● WHAT IS REQUIRED: From the post on IT monitoring below, copy out the passage between "Is another tool" and "into these technologies?", inclusive.

● PAGE:
⟨
Just some rambling thoughts here…feel free to join in.
Is another tool what’s really required here? What should/could be done in domain specific resource monitoring solutions that addresses the problems at the edge? Should I really be monitoring everything that comes out of the box in a default configuration? Why do I have all of these profiles, situations, thresholds, events, etc. in the first place? Do I even now what I’m monitoring and why?
What if I have a multi-vendor, multi-sourced environment where I may or may not have visibility? What if I don’t have a CMDB or other source of topology, relationships and dependencies? What if I don’t even know the state and status of the applications, databases or services to begin with? What will I be able to do with investments into these technologies?
What if I have adopted a “manager of managers” concept where I have a consolidated operations eventing environment with feeds from across the entire business environment (facilities, plant, IT, datacenter, logistics, telephony, manufacturing, contact centers, etc.)? Shouldn’t this dynamic “learning” and “thresholding” concept be really applied at this level for some sort of “intelligent event management” free from manual intervention, policies, codebooks, etc? How about the context of the business calendar and schedule merged with the IT operations calendar and schedule? I doubt that this can all be “learned” magically.
If I invest in a BMC ProactiveNet, Netuitive or Integrien (or other fundamental dynamic “learning” or “trending” tool – my favorite was a company called Premonitia – now defunct, based on research from accoustic modelling of whales and shrimp IIRC), how will I recognize and measure the value from that investment? How should the operations environment change to adopt the promises of the “secret sauce” within these emerging technology areas? Will IT operations and second/third tier support teams need to change the ways they work today? If so, how? Does IT operations know how to respond to a future state that hasn’t occurred or someone stating that a service is “slow”? I think most operations and support teams are still in their infancy here.
⟩
● INFORMATION SHOWN:
⟨
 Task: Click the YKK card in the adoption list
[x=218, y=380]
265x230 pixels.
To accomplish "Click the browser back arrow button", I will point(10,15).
⟩
● WRITTEN REPLY:
Is another tool what’s really required here? What should/could be done in domain specific resource monitoring solutions that addresses the problems at the edge? Should I really be monitoring everything that comes out of the box in a default configuration? Why do I have all of these profiles, situations, thresholds, events, etc. in the first place? Do I even now what I’m monitoring and why?
What if I have a multi-vendor, multi-sourced environment where I may or may not have visibility? What if I don’t have a CMDB or other source of topology, relationships and dependencies? What if I don’t even know the state and status of the applications, databases or services to begin with? What will I be able to do with investments into these technologies?